Ind-Ra said bituminous works account for eight to twelve per cent of costs in National Highways Authority of India (NHAI) hybrid-annuity model (HAM) projects and that a 20 per cent increase in bitumen prices could compress road engineering, procurement and construction (EPC) margins by 150 to 250 basis points. Imports rose to around 40 per cent of demand in FY21–FY26 and more than 95 per cent come from Gulf suppliers.
The reliance on imported bitumen is stronger for state and regional works, which often lack procurement flexibility and supply buffers. Domestic bitumen output depends on refinery crude throughput, so even modest crude inflow disruptions can reduce availability. The February to June peak construction season raises vulnerability as demand typically surges and inventories run low.
Imported bitumen is generally 20 to 25 per cent cheaper than domestic alternatives, but that advantage could evaporate if shipping routes are disrupted or crude prices climb. Many state projects lack inflation-linked payment mechanisms and have limited contingency, increasing exposure to cost overruns and margin erosion and possibly leading to time extensions or re-tendering. By contrast, National Highways Authority of India hybrid-annuity model projects have contingency buffers, fixed-price EPC contracts and sponsor support, which can contain impacts.

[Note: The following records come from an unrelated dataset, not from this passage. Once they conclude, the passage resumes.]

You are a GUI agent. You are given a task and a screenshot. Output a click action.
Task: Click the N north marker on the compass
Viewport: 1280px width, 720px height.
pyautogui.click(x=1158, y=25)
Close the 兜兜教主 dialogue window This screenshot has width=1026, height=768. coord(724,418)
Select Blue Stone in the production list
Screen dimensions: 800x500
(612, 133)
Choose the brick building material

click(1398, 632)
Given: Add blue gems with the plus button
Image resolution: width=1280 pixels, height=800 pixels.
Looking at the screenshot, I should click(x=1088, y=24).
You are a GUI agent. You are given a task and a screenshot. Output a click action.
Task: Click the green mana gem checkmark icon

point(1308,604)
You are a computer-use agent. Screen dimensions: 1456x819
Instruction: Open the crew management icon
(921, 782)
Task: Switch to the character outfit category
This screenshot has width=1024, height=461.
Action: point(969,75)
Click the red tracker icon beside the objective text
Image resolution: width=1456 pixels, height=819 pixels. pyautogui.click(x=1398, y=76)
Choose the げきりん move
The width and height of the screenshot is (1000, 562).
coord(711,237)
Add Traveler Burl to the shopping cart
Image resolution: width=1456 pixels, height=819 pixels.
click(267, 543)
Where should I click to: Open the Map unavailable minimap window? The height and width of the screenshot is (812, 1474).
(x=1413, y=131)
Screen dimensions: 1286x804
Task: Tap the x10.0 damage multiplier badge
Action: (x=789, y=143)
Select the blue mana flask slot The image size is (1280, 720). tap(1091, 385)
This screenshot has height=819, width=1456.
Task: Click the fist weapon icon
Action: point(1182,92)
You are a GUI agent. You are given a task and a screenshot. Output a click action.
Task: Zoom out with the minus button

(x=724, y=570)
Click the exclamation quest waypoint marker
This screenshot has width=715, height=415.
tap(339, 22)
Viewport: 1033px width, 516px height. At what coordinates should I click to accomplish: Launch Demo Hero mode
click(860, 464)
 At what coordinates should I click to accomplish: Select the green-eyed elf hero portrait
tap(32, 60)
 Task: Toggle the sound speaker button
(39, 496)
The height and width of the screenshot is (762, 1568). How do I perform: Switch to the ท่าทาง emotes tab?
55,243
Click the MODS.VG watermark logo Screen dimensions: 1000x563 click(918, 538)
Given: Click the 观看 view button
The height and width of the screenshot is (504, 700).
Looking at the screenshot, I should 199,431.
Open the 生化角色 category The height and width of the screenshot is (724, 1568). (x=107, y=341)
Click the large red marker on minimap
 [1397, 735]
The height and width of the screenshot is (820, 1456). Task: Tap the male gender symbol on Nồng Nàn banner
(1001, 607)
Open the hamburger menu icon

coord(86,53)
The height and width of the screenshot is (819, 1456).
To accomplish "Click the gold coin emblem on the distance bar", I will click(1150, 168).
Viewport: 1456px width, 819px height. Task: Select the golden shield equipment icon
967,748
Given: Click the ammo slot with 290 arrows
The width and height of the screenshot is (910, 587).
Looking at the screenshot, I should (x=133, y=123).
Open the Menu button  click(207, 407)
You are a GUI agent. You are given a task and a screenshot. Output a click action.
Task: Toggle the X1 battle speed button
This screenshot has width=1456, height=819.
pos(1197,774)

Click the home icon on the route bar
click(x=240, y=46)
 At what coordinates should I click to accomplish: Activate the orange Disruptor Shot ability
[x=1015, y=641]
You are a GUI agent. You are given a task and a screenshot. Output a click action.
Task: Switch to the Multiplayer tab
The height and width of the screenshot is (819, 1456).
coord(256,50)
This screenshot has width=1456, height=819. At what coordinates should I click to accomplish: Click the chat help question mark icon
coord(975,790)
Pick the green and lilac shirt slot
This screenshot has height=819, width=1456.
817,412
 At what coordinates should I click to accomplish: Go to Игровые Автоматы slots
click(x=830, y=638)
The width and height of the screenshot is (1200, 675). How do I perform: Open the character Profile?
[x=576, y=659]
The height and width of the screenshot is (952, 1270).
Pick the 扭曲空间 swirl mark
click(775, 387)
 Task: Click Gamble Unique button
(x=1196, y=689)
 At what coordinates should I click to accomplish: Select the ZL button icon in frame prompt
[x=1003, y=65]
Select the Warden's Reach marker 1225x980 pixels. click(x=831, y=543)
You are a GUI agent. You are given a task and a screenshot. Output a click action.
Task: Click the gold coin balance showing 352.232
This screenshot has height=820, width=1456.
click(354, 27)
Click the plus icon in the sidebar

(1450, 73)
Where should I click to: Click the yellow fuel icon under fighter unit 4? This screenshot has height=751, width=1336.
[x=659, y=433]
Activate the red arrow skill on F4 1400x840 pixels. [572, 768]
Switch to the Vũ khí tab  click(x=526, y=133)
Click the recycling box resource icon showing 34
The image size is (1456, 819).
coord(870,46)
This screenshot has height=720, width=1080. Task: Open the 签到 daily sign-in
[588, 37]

Ind-Ra estimated that a sustained 20 per cent increase in bitumen prices would increase overall project costs by 1.5 to 2.5 per cent and cautioned that prolonged disruptions could cause site-level shortages, delay pavement works and hinder timely utilisation of state budgets. The report warned that rising import dependence and global uncertainties represent a growing structural risk for India's infrastructure sector, particularly for state and regional road projects.